The disintegration time increased with increasing tensile strength in case of formulation 2 using MCC/L-HPC as binder and disintegrant (Fig. 7, left). At sufficient tensile strength (>1.75 MPa), the tablet disintegration time was up to two minutes for F2 granulated at SCF 5 kN/cm. Tablets with formulation 1 with MCC/cl-NaCMC showed low disintegration time (<7 s) independent of tensile strength of tablets, however maximum tensile strength achieved is 1.33 MPa at 200 MPa compression force, which is insufficient for industrial scale production (Pitt and Heasley, 2013). The dissolution profile of tablets with equivalent tensile strength prepared from F1 and F2, granulated with a SCF of 5 kN/cm were virtually identical despite the different disintegration time of tablets (Fig. 6, right). The solid dispersion of nifedipine and HPMCAS AS-MG (1:2) showed a > 10 fold solubility improvement with stabilization of the supersaturation over 180 min. When increasing the SCF from 5 kN/cm to 10 kN/cm in formulation 2, a reduction of initial dissolution rate and maximum nifedipine dissolved was observed (Fig. 8). This is attributed to the larger particle size of granules in formulation F2 compacted at 10 kN/cm which limits dissolution rate.

Fig. 7.

Left: Tablet disintegration time vs. tensile strength. Right: Tablets dissolution profile (lines added as guide to the eye).

Fig. 8.

Comparison of dissolution profiles for formulation 2 with different SCF during roller compaction (lines added as guide to the eye).

4. Conclusion

A tablet formulation with high amount of spray-dried ASD (75% Nifedipine:HPMCAS 1:2 ratio) was developed using the widely commercially applied binder/disintegrant combination of MCC/croscarmellose, or MCC/L-HPC. Roller compaction of the ASDs reduced the compressibility and compactibility of the formulation while increasing bulk density and powder flow. At low specific compaction force of 5 kN/cm, the hollow spray-dried ASD particles were compressed and little granulation (particle size enlargement) was observed. At higher compaction force, the compaction energy was not fully absorbed by compression of the ASD particles and surplus energy was available for granulation (particle size enlargement) while further reducing compactibility. However, roller compaction at low SCF was sufficient to enable a robust tablet production process, showing that when designing roller compaction processes with spray-dried ASDs with HPMCAS, compression pressure should be selected carefully to avoid loss of tensile strength in downstream tablet compression. Tablets with high ASD load in the formulation, sufficient tensile strength for downstream coating or packaging, with rapid disintegration and quick dissolution are available by rational selection of the binder/disintegrant system.

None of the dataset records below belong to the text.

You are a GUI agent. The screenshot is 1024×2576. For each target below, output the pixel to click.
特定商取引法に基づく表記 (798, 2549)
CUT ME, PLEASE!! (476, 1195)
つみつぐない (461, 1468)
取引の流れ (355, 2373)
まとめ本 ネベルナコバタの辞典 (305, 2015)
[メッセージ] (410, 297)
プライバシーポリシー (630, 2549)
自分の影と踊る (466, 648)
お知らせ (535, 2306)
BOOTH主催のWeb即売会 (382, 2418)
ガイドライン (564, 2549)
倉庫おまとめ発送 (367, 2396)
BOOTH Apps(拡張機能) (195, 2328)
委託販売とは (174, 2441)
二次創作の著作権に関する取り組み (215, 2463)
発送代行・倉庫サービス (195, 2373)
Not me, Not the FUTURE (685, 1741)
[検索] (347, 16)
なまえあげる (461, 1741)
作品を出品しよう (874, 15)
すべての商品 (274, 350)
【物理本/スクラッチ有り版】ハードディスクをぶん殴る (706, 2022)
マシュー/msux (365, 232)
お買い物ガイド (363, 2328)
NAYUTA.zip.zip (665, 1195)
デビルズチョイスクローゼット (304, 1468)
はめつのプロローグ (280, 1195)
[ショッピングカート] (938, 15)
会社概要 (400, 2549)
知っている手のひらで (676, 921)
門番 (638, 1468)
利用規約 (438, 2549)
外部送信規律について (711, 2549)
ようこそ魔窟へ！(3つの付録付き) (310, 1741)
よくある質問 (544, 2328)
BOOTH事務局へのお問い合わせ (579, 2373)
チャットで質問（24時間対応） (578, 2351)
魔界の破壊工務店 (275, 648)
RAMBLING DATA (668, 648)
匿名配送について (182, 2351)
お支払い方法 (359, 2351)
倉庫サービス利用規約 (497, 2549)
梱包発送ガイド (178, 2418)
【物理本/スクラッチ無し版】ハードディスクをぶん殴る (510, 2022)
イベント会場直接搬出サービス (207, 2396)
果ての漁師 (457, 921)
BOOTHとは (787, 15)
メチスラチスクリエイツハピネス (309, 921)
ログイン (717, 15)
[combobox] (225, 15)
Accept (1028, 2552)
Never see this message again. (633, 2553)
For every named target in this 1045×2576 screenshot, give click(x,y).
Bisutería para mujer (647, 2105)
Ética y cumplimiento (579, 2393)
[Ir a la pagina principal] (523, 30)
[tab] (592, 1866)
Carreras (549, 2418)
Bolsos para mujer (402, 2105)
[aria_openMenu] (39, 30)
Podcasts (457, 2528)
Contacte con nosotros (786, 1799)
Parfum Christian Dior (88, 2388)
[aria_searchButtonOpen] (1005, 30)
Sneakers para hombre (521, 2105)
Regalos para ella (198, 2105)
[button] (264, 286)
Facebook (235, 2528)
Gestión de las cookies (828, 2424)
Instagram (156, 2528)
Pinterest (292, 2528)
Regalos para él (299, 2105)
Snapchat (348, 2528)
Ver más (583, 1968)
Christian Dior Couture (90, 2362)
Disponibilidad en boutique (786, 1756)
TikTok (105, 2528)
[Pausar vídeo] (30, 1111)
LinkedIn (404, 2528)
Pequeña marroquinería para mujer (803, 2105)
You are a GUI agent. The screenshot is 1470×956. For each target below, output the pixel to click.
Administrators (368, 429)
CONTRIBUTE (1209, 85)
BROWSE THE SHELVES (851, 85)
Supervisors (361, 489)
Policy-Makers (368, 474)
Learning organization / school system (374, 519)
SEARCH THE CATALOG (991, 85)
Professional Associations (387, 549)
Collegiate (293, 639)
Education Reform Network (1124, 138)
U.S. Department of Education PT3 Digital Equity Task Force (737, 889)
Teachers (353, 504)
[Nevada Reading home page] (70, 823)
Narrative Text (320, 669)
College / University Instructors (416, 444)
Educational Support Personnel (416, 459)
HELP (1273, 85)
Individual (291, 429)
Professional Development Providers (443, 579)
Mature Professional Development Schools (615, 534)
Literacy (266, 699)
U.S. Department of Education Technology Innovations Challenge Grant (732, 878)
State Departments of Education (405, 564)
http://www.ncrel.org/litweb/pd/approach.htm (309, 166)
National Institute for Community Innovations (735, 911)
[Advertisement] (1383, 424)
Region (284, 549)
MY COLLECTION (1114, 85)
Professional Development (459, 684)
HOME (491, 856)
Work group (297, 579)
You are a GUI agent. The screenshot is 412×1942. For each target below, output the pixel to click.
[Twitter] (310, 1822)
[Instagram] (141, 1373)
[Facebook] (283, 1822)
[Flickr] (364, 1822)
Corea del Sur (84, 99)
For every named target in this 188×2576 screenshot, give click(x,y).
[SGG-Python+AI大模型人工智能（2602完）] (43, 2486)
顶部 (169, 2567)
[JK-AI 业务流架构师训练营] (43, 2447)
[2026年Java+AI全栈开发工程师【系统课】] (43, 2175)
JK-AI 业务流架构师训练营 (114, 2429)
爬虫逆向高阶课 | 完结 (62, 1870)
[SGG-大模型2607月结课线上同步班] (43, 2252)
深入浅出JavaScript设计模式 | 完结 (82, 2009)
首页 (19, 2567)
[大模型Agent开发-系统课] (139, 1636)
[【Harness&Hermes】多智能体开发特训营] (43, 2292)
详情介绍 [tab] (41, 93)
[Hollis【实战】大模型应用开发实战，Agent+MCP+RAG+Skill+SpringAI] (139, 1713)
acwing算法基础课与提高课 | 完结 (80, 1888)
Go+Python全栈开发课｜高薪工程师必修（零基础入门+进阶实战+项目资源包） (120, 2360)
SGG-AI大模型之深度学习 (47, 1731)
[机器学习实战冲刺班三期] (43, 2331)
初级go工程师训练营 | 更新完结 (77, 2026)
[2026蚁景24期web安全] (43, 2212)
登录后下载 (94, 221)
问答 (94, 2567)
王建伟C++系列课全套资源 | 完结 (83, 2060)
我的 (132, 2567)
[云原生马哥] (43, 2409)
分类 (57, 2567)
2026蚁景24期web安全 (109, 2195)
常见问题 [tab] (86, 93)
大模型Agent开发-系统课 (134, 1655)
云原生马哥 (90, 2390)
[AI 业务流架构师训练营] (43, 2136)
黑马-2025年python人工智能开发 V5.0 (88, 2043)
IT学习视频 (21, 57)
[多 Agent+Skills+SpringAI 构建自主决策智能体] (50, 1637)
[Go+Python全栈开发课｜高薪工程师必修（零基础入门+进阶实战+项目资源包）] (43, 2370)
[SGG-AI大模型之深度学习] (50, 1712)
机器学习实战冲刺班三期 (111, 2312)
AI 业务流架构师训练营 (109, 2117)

The following are the supplementary data related to this article.

Funding

This work was supported by SE Tylose GmbH & Co. KG.

Declaration of Competing Interest

Andreas Sauer reports financial support, article publishing charges, and equipment, drugs, or supplies were provided by SE Tylose GmbH & Co. KG. Andreas Sauer reports a relationship with SE Tylose GmbH & Co. KG that includes: employment. Co-Authors are employed by SE Tylose GmbH & Co. KG or other Shin-Etsu group companies.